§ WHAT TO DO
From start to end of the material below, restate each line exactly.
•••••
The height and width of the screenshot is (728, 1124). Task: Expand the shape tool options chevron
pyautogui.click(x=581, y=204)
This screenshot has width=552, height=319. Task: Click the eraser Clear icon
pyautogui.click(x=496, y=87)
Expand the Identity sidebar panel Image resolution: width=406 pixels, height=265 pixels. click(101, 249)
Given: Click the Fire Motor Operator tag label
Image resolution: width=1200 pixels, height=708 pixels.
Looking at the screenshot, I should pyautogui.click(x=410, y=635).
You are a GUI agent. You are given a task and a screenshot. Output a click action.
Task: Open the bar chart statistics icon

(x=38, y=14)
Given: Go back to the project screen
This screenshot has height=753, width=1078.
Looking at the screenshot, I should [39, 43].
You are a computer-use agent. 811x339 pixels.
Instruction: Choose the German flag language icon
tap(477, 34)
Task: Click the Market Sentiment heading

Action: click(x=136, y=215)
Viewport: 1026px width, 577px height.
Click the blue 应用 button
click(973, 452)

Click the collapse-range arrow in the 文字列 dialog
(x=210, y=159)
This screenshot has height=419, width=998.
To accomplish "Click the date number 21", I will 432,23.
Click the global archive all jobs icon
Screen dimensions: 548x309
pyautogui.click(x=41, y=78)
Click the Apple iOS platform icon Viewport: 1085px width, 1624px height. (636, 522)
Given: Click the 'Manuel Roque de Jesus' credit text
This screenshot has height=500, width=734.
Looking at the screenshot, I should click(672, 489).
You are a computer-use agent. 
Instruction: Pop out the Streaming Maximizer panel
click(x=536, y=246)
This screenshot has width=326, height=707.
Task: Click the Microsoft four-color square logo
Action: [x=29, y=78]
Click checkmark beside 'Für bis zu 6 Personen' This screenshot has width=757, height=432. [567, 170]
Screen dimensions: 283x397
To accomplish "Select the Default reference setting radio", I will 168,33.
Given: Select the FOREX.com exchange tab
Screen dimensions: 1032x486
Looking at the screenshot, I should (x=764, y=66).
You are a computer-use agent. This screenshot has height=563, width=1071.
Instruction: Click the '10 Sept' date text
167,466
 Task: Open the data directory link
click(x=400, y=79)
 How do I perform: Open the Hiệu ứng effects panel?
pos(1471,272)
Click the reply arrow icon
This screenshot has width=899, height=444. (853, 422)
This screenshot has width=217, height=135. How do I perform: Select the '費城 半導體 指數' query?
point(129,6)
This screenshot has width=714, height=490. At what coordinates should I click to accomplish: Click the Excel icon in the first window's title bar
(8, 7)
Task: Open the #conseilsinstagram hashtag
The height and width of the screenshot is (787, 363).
•••••
§ RESULT FOR THIS TASK
The height and width of the screenshot is (728, 1124). Task: Expand the shape tool options chevron
pyautogui.click(x=581, y=204)
This screenshot has width=552, height=319. Task: Click the eraser Clear icon
pyautogui.click(x=496, y=87)
Expand the Identity sidebar panel Image resolution: width=406 pixels, height=265 pixels. click(101, 249)
Given: Click the Fire Motor Operator tag label
Image resolution: width=1200 pixels, height=708 pixels.
Looking at the screenshot, I should pyautogui.click(x=410, y=635).
You are a GUI agent. You are given a task and a screenshot. Output a click action.
Task: Open the bar chart statistics icon

(x=38, y=14)
Given: Go back to the project screen
This screenshot has height=753, width=1078.
Looking at the screenshot, I should [39, 43].
You are a computer-use agent. 811x339 pixels.
Instruction: Choose the German flag language icon
tap(477, 34)
Task: Click the Market Sentiment heading

Action: click(x=136, y=215)
Viewport: 1026px width, 577px height.
Click the blue 应用 button
click(973, 452)

Click the collapse-range arrow in the 文字列 dialog
(x=210, y=159)
This screenshot has height=419, width=998.
To accomplish "Click the date number 21", I will 432,23.
Click the global archive all jobs icon
Screen dimensions: 548x309
pyautogui.click(x=41, y=78)
Click the Apple iOS platform icon Viewport: 1085px width, 1624px height. (636, 522)
Given: Click the 'Manuel Roque de Jesus' credit text
This screenshot has height=500, width=734.
Looking at the screenshot, I should click(672, 489).
You are a computer-use agent. 
Instruction: Pop out the Streaming Maximizer panel
click(x=536, y=246)
This screenshot has width=326, height=707.
Task: Click the Microsoft four-color square logo
Action: [x=29, y=78]
Click checkmark beside 'Für bis zu 6 Personen' This screenshot has width=757, height=432. [567, 170]
Screen dimensions: 283x397
To accomplish "Select the Default reference setting radio", I will 168,33.
Given: Select the FOREX.com exchange tab
Screen dimensions: 1032x486
Looking at the screenshot, I should (x=764, y=66).
You are a computer-use agent. This screenshot has height=563, width=1071.
Instruction: Click the '10 Sept' date text
167,466
 Task: Open the data directory link
click(x=400, y=79)
 How do I perform: Open the Hiệu ứng effects panel?
pos(1471,272)
Click the reply arrow icon
This screenshot has width=899, height=444. (853, 422)
This screenshot has width=217, height=135. How do I perform: Select the '費城 半導體 指數' query?
point(129,6)
This screenshot has width=714, height=490. At what coordinates should I click to accomplish: Click the Excel icon in the first window's title bar
(8, 7)
Task: Open the #conseilsinstagram hashtag
The height and width of the screenshot is (787, 363).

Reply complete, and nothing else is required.